The rules include restrictions on use of non-steroidal anti- inflammatory drugs and allow horsemen the option of using amicar--a bleeder medication--in conjunction with Salix. In several Mid-Atlantic jurisdictions, amicar and other adjunct bleeder medications are used in conjunction with Salix, the bleeder medication formerly known as Lasix.
The national consortium thus far has agreed only Salix should be permitted on race day. It hasn't taken a position on adjunct bleeder medications pending further research.
The model rules also say only one NSAID can be used 24 hours out, and thresholds have been set for other NSAIDs at 48 hours. In Ohio, horsemen have had the option of using one of five NSAIDs; that will change to one of three effective Feb. 1.
"This uniformity has long been needed," said Norm Barron, chairman of the racing commission and its medication committee. "With the exception of amicar, which apparently will be part of the model rules, we are 100% in compliance with the national model rules. I believe we're one of the first states to adopt them."

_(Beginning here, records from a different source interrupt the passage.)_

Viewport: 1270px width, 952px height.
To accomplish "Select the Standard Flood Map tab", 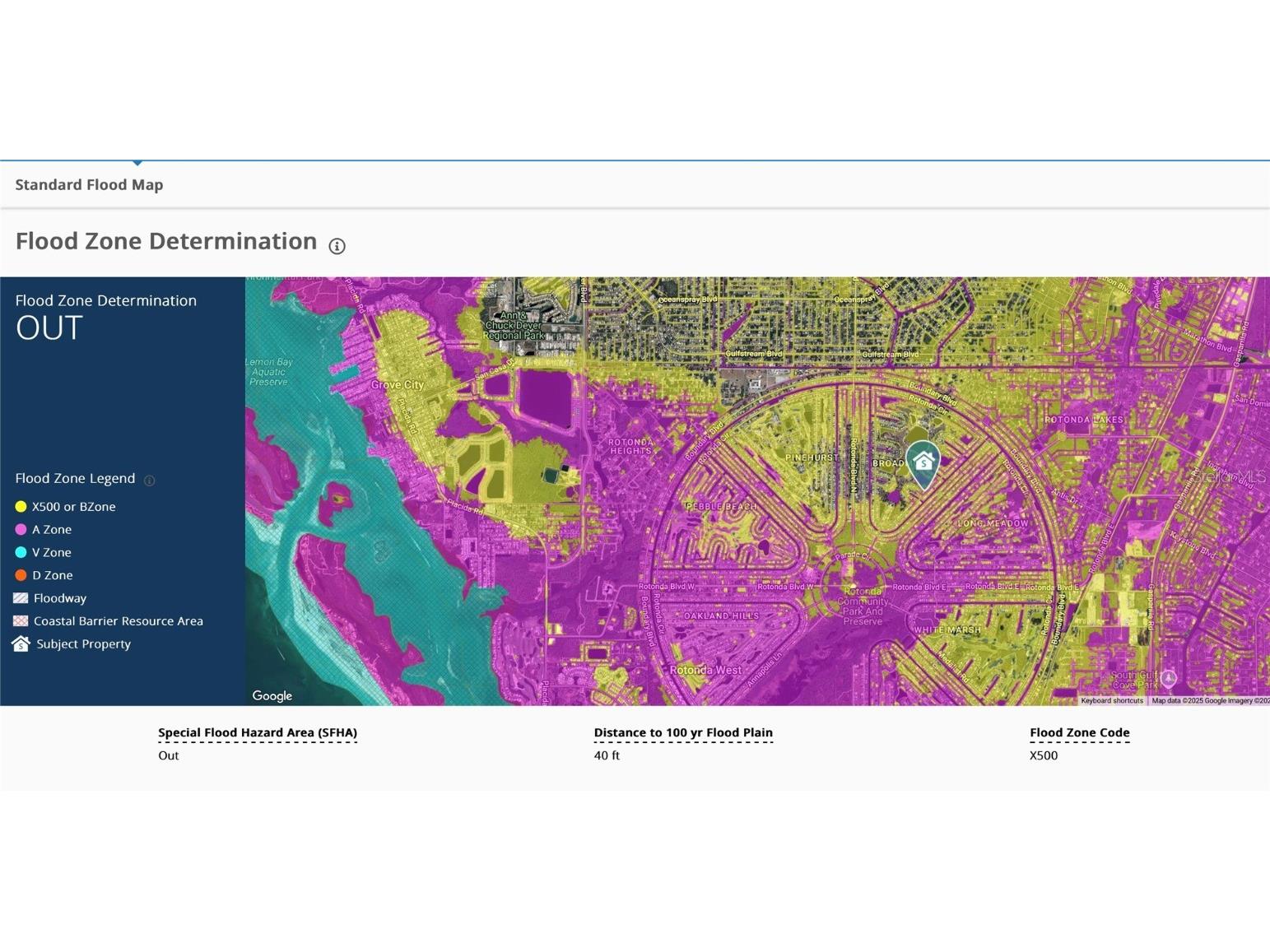I will 89,185.
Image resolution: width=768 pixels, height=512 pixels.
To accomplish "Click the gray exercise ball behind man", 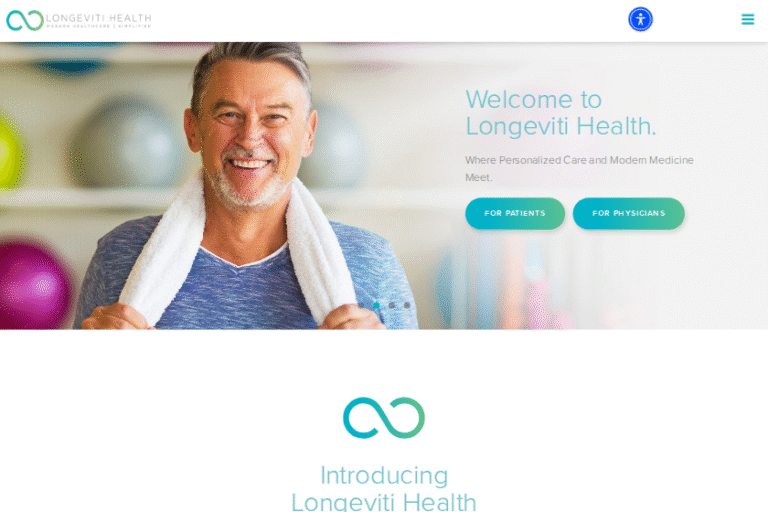I will click(x=128, y=142).
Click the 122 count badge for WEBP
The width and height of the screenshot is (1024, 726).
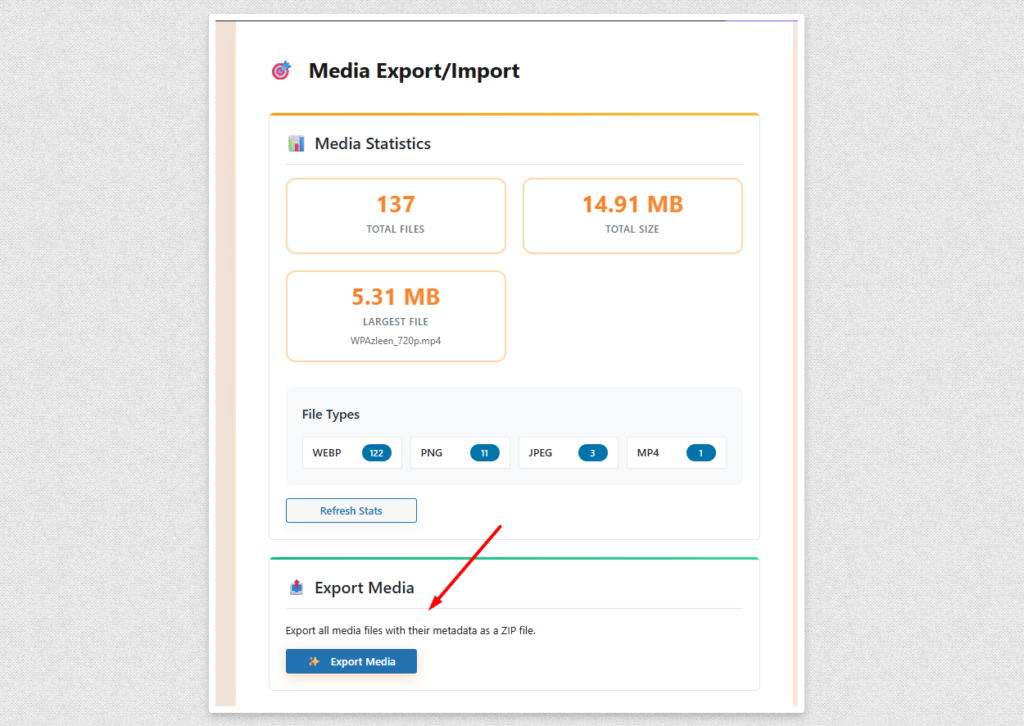[377, 453]
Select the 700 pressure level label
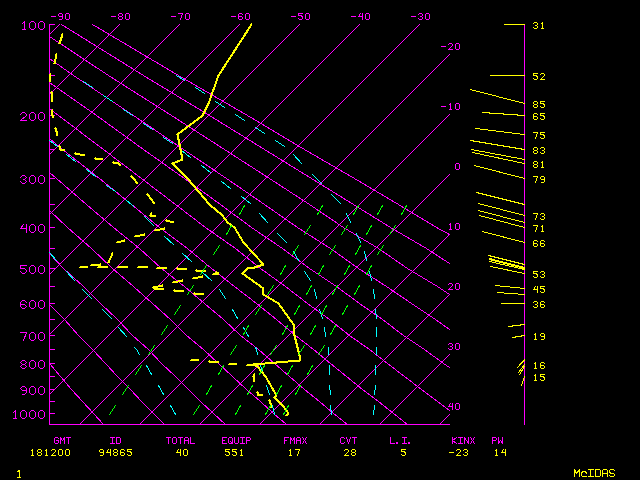Screen dimensions: 640x480 (34, 338)
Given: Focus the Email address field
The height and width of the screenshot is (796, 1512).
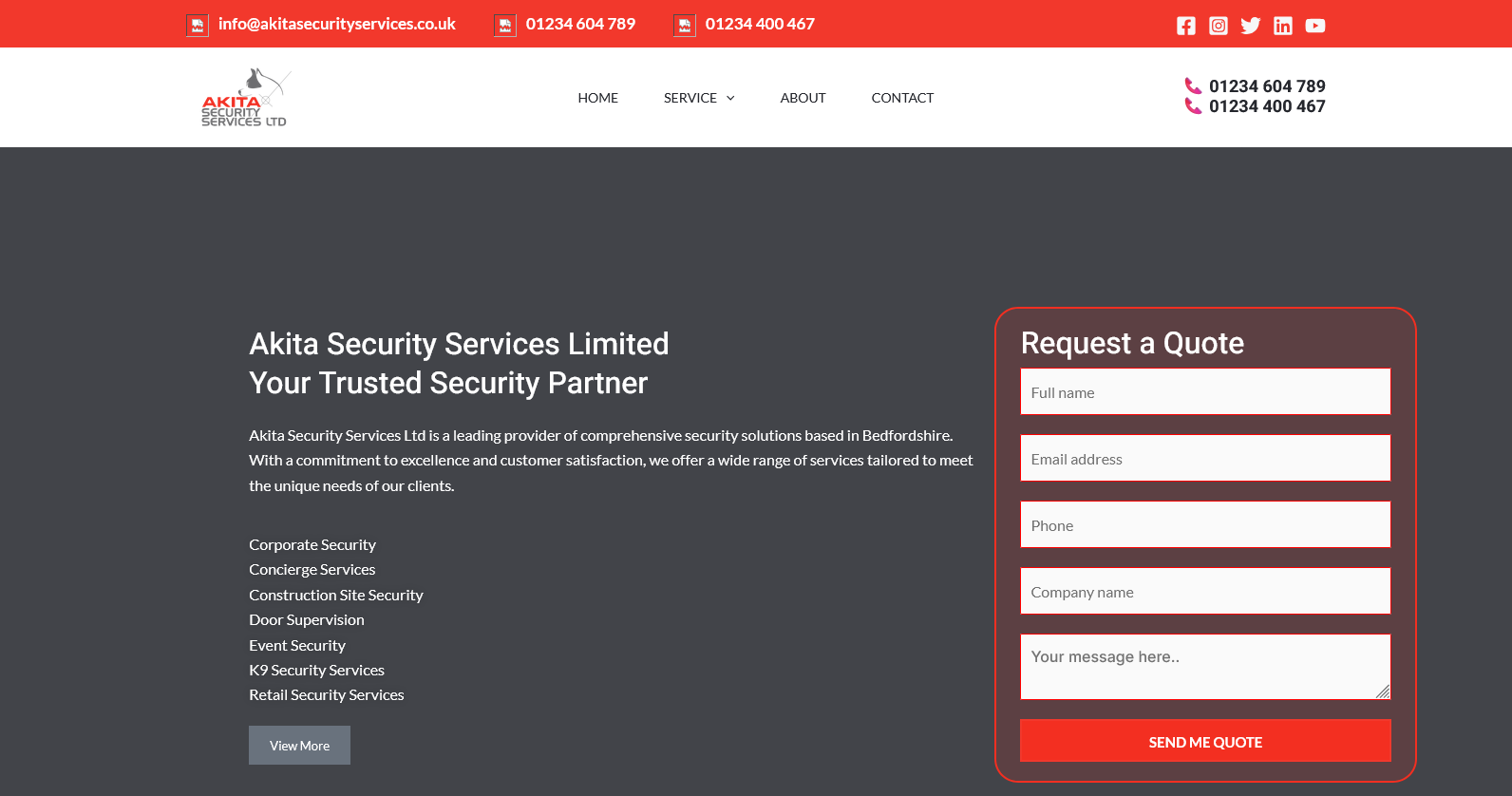Looking at the screenshot, I should pyautogui.click(x=1204, y=459).
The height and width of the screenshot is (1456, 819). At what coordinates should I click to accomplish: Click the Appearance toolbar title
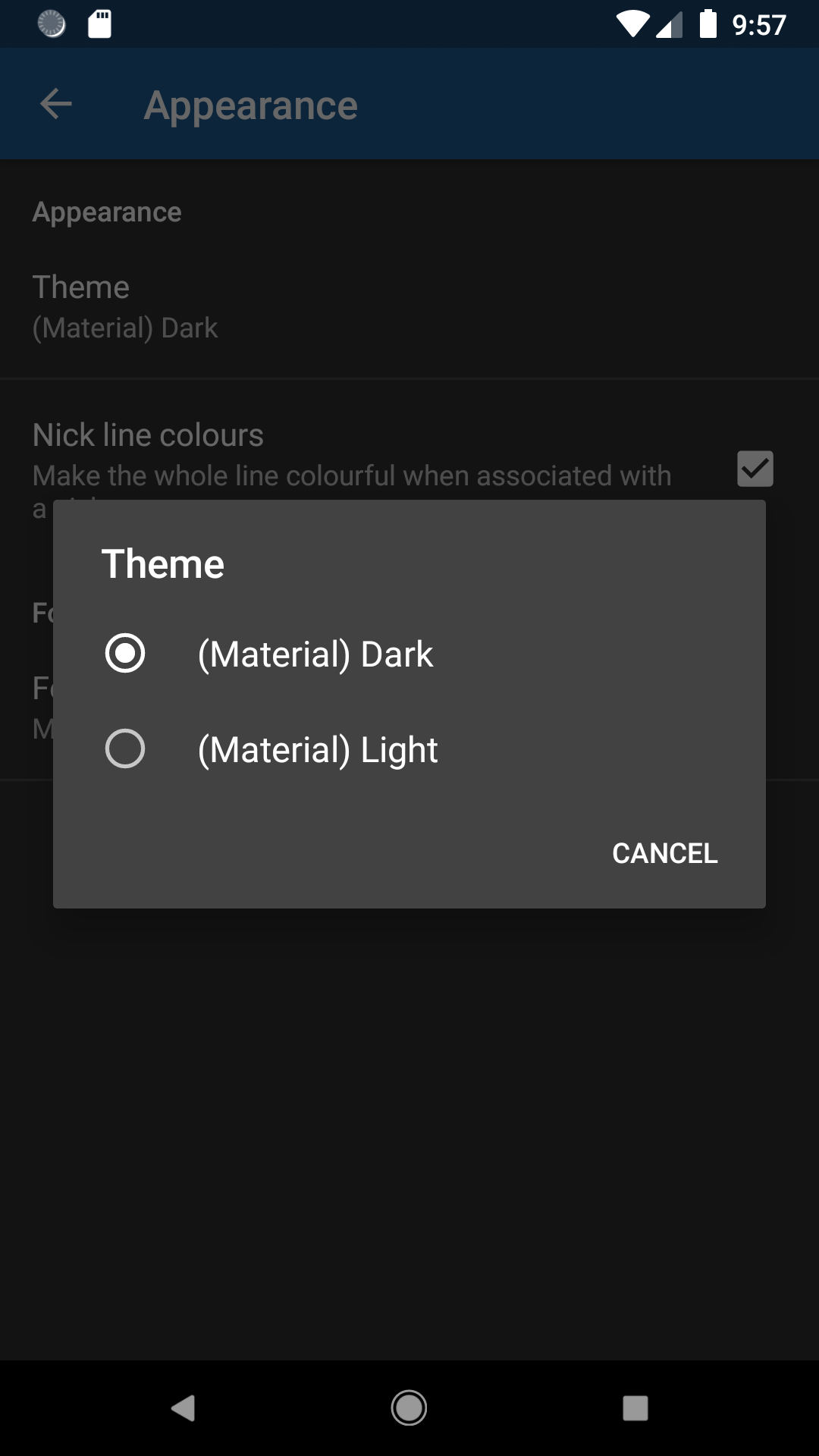[251, 105]
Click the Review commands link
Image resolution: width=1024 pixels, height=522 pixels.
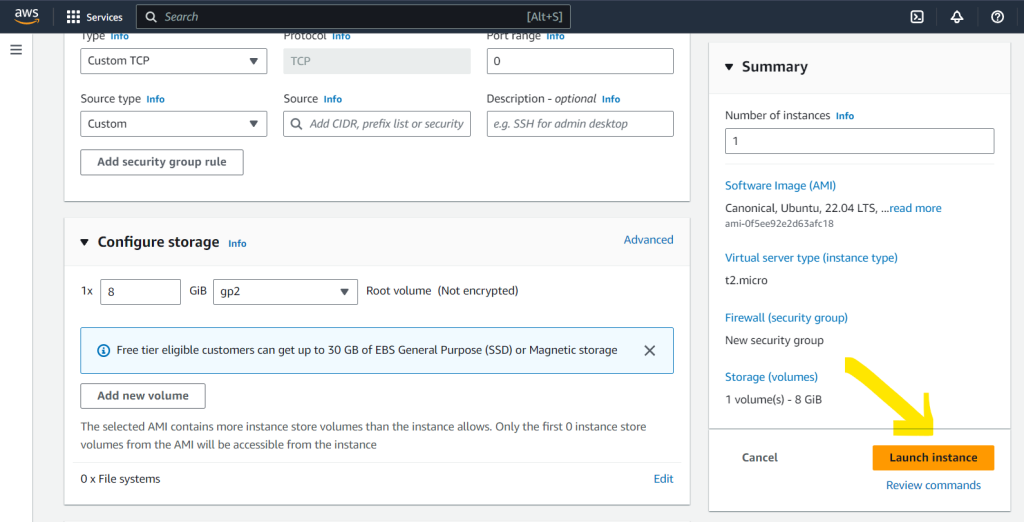933,485
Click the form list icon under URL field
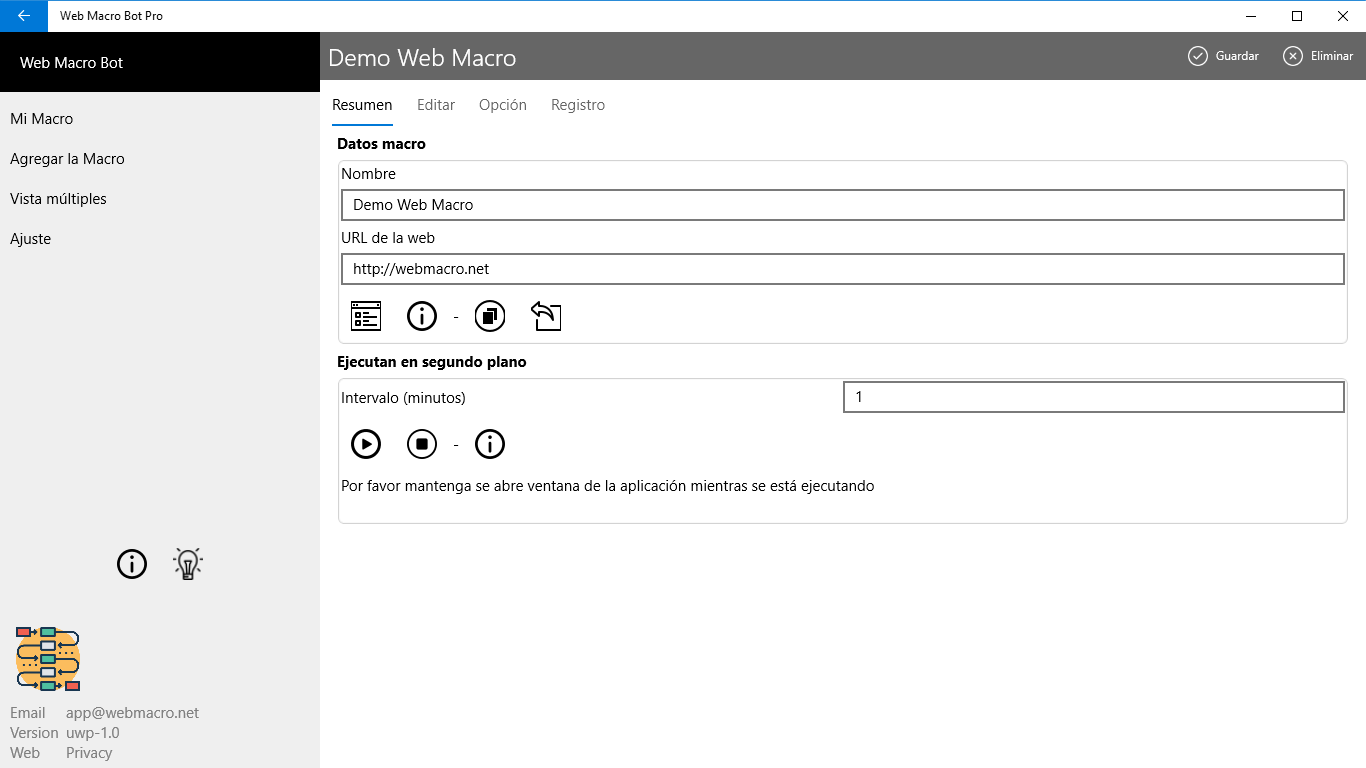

Dan Theno, executive director of the Ohio Horsemen's Benevolent and Protective Association, said the organization made its case before the commission at the Jan. 20 meeting. The HBPA has expressed concerns over the impact the medication restrictions could have on racehorses.
"We weren't in favor of further restrictions on therapeutic medications," Theno said. "We think some horses won't be in condition to run, and if that occurs, we'll have shorter fields, and that would adversely impact handle."
Earlier, Theno said horsemen are concerned the 48-hour rule could hinder the efficacy of some therapeutic substances.
The Ohio State Racing Commission on July 1 will lose a portion of its state funding. It plans to eliminate 14 positions through layoffs or early retirements. The financial crunch led to purse deductions to help support drug testing.
Theno said that's good and bad news for Thoroughbred horsemen. The Thoroughbred industry traditionally pays about 53% of the drug-testing cost in Ohio, yet generates only 25% of the tests. The Standardbred industry has paid about 47% of the cost but has generated 75% of the tests.
"By charging the cost back to purse accounts, you get rid of that problem," Theno said. "That's a good thing. But the bad thing is a few dollars' reduction in everybody's purses."
Barron said the decision to use purse contributions to help pay for testing wasn't an easy one, even though on average only about $35-$40 would be deducted from each purse for initial screening. The first six finishers in Ohio receive purse money.
"There were concerns," Barron said. "The first question was, 'Why us?' Quite frankly, when we needed money before--this is a continuing problem for us--the first attempt to raise additional funds was made through an increase in takeout. Now, we're asking the horsemen. I said to the (racetracks operators), 'Guess who's next?' "
The state's equine drug testing is performed by Ohio State University. The commission, however, is seeking bids on the contract, which ends June 30. Barron said testing costs the racing industry about $1.4 million a year.